Aber die Dankbarkeit verwandelt die Erinnerung in eine stille Freude.
Man trägt das vergangene Schöne nicht wie einen Stachel,
sondern wie ein kostbares Geschenk in sich“.
Dieses „kostbare Geschenk“ wünsche ich Ihnen von ganzem Herzen.
Zum gesellschaftlichen Aspekt der Entscheidung der Kirchen. Ich habe das Schreiben des Erzbistums Paderborn gelesen. Dieses Schreiben atmet den Geist der Angst, der Gleichgültigkeit und der Kleingläubigkeit.
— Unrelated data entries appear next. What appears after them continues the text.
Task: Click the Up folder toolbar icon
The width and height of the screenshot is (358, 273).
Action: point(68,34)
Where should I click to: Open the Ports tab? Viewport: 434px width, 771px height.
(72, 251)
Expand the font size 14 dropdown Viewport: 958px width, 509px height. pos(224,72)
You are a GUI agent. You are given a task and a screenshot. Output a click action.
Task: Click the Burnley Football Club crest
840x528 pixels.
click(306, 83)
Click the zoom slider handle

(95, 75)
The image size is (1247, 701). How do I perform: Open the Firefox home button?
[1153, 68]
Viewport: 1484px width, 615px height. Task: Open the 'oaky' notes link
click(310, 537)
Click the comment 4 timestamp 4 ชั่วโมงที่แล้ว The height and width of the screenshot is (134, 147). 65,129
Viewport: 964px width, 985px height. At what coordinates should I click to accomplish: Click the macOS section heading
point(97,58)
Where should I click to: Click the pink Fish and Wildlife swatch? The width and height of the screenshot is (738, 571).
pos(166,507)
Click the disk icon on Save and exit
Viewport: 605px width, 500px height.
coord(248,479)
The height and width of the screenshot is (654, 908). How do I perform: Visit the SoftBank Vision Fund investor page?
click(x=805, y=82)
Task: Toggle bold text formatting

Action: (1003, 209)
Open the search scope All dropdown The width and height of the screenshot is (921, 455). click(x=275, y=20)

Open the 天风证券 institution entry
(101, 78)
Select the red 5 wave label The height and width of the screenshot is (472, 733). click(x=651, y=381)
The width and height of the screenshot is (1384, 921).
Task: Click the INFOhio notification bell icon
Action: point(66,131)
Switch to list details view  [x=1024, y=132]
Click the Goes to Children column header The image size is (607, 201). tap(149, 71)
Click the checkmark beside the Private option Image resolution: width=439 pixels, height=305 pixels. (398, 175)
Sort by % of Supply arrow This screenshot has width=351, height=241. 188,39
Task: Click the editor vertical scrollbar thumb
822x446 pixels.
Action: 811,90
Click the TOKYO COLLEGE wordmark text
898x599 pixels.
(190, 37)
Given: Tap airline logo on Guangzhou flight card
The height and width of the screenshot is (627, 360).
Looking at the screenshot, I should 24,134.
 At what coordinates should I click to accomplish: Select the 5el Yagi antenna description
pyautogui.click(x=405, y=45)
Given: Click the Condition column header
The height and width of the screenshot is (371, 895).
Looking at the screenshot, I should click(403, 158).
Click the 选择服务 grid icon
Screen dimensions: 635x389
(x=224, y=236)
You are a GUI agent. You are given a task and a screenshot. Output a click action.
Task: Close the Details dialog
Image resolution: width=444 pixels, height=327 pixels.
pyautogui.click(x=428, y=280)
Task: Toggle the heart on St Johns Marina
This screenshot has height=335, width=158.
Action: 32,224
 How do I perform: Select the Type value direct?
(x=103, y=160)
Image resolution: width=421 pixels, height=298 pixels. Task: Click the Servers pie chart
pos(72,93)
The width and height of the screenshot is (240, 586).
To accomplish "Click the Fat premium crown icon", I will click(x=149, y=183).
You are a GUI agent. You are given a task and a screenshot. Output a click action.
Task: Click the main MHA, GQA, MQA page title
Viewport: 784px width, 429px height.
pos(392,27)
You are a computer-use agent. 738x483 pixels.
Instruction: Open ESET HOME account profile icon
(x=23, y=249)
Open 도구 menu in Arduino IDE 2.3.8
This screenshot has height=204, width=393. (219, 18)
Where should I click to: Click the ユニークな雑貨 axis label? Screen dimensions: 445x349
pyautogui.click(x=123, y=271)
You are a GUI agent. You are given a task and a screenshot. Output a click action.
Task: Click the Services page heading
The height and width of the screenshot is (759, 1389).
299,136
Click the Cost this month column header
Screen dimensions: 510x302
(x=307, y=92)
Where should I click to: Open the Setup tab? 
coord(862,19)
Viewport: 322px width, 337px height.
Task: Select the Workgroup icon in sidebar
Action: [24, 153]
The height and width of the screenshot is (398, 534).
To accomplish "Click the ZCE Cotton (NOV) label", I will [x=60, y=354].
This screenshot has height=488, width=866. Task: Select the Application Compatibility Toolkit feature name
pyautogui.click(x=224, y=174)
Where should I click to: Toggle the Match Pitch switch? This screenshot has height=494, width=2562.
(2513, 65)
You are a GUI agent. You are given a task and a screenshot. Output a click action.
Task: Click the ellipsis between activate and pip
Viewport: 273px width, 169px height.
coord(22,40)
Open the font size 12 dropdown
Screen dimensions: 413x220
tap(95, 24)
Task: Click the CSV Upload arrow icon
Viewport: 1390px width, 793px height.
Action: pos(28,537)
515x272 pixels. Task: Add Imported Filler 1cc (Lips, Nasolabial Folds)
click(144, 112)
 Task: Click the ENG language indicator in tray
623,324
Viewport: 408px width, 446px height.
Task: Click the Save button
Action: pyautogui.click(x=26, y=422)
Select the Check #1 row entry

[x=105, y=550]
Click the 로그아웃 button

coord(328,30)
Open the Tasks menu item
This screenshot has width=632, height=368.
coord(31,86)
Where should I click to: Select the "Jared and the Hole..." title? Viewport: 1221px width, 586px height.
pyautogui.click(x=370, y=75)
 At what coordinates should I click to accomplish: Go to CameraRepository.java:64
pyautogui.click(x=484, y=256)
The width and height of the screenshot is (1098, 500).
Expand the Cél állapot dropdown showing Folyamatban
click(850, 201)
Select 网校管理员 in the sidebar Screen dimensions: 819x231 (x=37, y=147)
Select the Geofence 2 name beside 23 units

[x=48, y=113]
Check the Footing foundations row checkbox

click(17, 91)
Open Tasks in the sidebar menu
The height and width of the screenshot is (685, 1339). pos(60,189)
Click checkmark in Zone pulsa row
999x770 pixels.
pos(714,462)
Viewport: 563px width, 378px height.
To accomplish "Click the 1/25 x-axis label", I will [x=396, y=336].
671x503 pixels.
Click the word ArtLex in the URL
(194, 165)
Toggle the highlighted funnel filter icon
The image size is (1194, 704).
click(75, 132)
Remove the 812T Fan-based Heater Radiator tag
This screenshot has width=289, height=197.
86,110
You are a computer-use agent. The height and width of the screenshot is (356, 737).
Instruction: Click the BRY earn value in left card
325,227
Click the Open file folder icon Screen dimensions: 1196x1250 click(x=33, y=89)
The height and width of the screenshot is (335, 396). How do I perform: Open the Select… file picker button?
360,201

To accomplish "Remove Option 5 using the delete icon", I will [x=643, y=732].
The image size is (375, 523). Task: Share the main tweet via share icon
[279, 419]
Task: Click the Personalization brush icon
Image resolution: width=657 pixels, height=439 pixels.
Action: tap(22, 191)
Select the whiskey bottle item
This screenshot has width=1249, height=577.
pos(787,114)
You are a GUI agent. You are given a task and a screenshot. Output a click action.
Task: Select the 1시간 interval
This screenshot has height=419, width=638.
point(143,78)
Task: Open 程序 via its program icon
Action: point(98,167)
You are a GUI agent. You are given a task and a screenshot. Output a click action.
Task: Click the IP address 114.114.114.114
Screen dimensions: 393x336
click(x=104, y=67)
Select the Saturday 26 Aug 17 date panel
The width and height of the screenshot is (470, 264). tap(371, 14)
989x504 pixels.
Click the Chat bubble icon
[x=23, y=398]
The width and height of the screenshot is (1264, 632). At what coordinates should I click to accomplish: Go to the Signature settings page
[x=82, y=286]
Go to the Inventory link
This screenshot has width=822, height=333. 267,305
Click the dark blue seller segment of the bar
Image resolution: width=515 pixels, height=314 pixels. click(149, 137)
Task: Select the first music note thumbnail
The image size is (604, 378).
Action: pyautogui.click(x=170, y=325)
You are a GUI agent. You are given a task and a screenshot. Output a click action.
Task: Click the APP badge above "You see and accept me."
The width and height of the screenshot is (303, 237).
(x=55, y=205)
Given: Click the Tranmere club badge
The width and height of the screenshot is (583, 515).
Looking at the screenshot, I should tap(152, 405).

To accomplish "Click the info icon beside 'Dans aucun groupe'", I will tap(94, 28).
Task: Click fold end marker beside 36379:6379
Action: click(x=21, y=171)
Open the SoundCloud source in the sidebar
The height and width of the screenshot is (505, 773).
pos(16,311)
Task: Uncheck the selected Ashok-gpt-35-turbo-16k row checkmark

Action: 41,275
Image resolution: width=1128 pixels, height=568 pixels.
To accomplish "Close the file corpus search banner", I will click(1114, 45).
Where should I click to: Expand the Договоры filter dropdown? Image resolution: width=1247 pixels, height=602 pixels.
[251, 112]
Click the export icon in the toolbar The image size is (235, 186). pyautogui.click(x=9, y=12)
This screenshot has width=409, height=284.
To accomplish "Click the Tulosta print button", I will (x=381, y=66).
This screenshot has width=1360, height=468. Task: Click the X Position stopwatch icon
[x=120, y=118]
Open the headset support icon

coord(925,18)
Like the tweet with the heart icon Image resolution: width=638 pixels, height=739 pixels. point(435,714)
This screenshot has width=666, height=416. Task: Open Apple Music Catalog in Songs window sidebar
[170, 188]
Mit solcher Mentalität hätte es den katholischen Krankenhausdienst oder eine Mutter Teresa nicht gegeben. Statt den Gläubigen Mut zuzusprechen, duckt sich die Kirchenleitung ängstlich weg. Statt auf die Menschen zuzugehen, wendet sie sich ab. Es ist das Zeugnis einer bis auf die Grundfeste geistlich bankrotten Institution. Es ist eine Institution, aus der Mann nicht mehr austritt, wenn man keinen Glauben mehr hat, sondern, wenn man noch einen Glauben hat.
Was wären die Alternativen gewesen? Man hätte die Gläubigen von der Sonntagspflicht entbinden können und man hätte Formen der Feier finden können, die ohne Gesundheitsgefahren ablaufen können. Besonders Ängstliche hätte man auch vom Kommunionempfang entbinden können. Stattdessen lässt man sogar die Osterliturgien ausfallen und verbietet den Priestern, das Triduum „privat“ zu feiern. Nicht einmal das Ende des Krieges 1945 hat das bewirken können.
Wäre ich Bischof, würde ich meine Geistlichen dazu verpflichten, verstärkt Seelsorge in Krankenhäusern und Altenheimen zu machen, wenn sie schon keine Messen mehr lesen dürfen. Und ich wäre der erste, der das vorlebt. Aber auf solche Ideen wären vielleicht noch Lehmann, Meisner, Kamphaus oder Dyba gekommen. Die heutigen Vertreter sicher nicht mehr. Die Anweisungen in dem Schreiben klingen eher so, als daß die Seelsorger bei den Leitungen der Einrichtungen nachfragen sollen, ob sie nicht besser doch lieber nicht kommen sollen.
Statt mit der frohen Botschaft offensiv den – für viele Menschen völlig ungewohnte – Bedrohungen entgegenzutreten (und durchaus an die Endlichkeit und Brüchigkeit unserer irdischen Existenz zu erinnern) macht die Kirche das, was jede Firma und jede Behörde auch macht. Selbst aus den Notplänen, die in der geschlossenen Schule unseres Sohnes entworfen werden, spricht mehr Empathie und Engagement als aus solchen kirchlichen Schreiben
In Anlehnung an Thilo Sarrazin kann ich nur sagen: Die Kirche schafft sich ab! Ob wir eine solche Kirche allerdings wirklich noch brauchen, bezweifele ich immer mehr.